Wangaratta optometrist Dr Robert Holloway, who treated Hunter, compares it to “a really bad graze on your eye”.
“It is a pain of the worst kind,” Dr Holloway said.
“On the pain scale it is an eight or nine out of 10 ... it’s apparently on par with giving birth.
“It was a terrible thing for someone as young as Hunter because he couldn’t express what was going on, all he knew was that he was in a lot of pain.”
Ms Healey first knew something was wrong with Hunter when she found him red-eyed, thrashing about in his bed Monday morning.
She treated him for hayfever but his condition quickly deteriorated.
“I couldn’t believe how quickly he went downhill, it was incredible,” Ms Healy said.

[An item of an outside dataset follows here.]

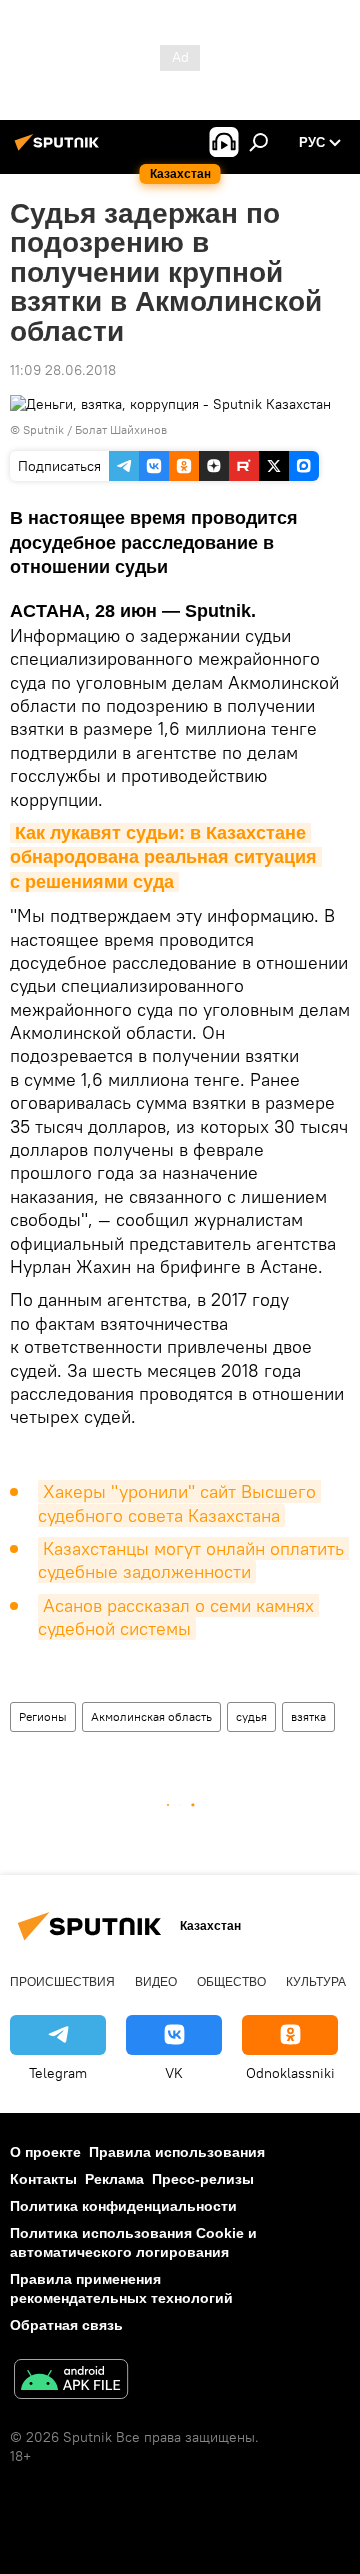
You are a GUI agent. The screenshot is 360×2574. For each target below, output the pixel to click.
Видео (156, 1982)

“As a mother it was heartbreaking — there was nothing I could do.
“As a parent you’re supposed to be able to protect your children from everything and when something like this happens ... you feel really helpless.”
Dr Holloway said there was neither a prevention nor cure for Christmas Eye.
“We know it’s not contagious, we know where and when it strikes ... but there hasn’t been a lot of research beyond that,” he said.